Did you know there were so many channels? Click. Somebody is knitting. Knitting? Click. Somebody is trying to sell me a sweater made in Ireland. Click. An “Alice” rerun. I watch that for a while, not surprised that another one follows it. I’m stunned that I knew almost all the words to the theme song. “Funniest thing, the saddest part, is I never knew why.” What is wrong with me?

Click. Click. Click. There are at least five channels of people selling things — under the current circumstances, perhaps a Smith’s Channel is coming; only older folks can call in before 10 a.m. — and at least three channels showing reruns of old shows. Thankfully, sooner or later “Bizarre Foods America” will be on.

In this world of “entertainment,” sports for many of us fills an important niche. But it’s not that hard to live without. (It should be noted that I’m not writing this during football season.) But take live sports away from someone who spends a lot of time watching them, and that’s a very different ballgame, if you’ll pardon the expression.

Nets vs. Lakers, for all but a few thousand of us, is a TV show. Pahrump Valley vs. Moapa Valley, on the other hand, is real life. Coaches you know well, players you’re getting to know, playing in a very familiar place. Take that away, and the hole is much bigger than not seeing a game on ESPN2.

Most of the actual thrills I had in covering sports came in college, and the biggest was sitting front row center for Joe Paterno’s postgame press conference. You have to understand this was decades before anyone knew he cared more about the image of his program than the fact his longtime assistant was raping young boys in the showers, and more than a decade after he apparently knew about it.

Back then, Paterno was all that was right about college football. He didn’t recruit felons — not then — and he donated big bucks to the school library because, in the words of one witty scribe, he wanted a university the football team could be proud of. Heck, his wife even gave reading lists to incoming freshman players. I guarantee you that didn’t happen in the SEC.

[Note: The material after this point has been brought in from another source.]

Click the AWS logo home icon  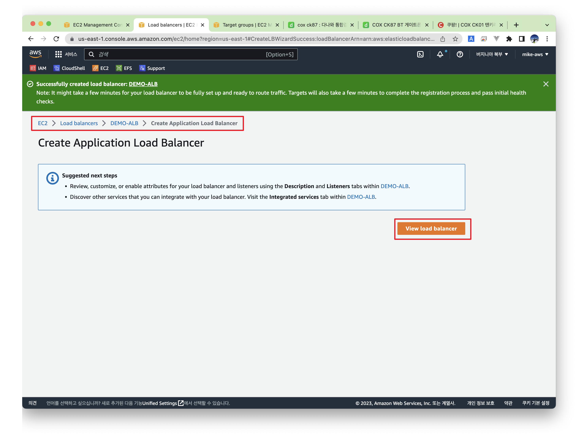[x=36, y=54]
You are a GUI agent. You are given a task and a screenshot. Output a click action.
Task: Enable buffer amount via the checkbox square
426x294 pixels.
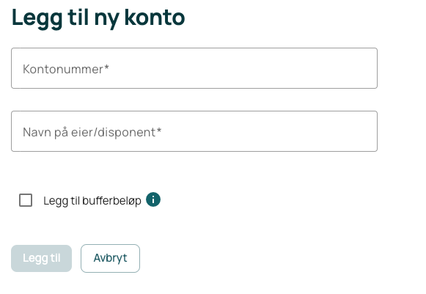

Oh, yeah, and the score that day was Rutgers 21, Penn State 16. I would be lying if I said that result didn’t have a little something to do with making the occasion special, but whatever the score, I was 4 feet in front of a legend, the closest credentialed media member to those 8-inch thick glasses.

It was cool because I was there, but seeing a postgame press conference on television is boring. It’s almost as bad as those brief “interviews” you see coaches give on their way toward the locker room at halftime. It’s just part of the TV show. But when you’re there, it’s different.

Now I am not going to compare talking to Brian Hayes, Cassondra Lauver or Leo Verzilli after a game to sitting in front of Joe Paterno. And I’m not saying I’d rather watch Ally Rily or Jake Riding pitch, watch Skyler Lauver or Jalen Denton hit, or talk to Jose Granados after a race than sit at center ice at the Prudential Center during the conference finals.

But for most of us, the pro games are TV shows. They go off, and another one comes on. You take away a high school baseball game, softball game or track meet, and another one doesn’t come on after it. It’s done. They’re done.

I’ve said it many times: Watching high school kids play sports in Pahrump, Nevada, was not on my bucket list. A lot of things I’ve seen and done over the past two years were not on my bucket list. But that doesn’t mean losing them, even temporarily, doesn’t bother me.

There’s a big hole in the lives of a lot of kids around Pahrump right now, and around Nevada, and around the country. There’s one in mine, too.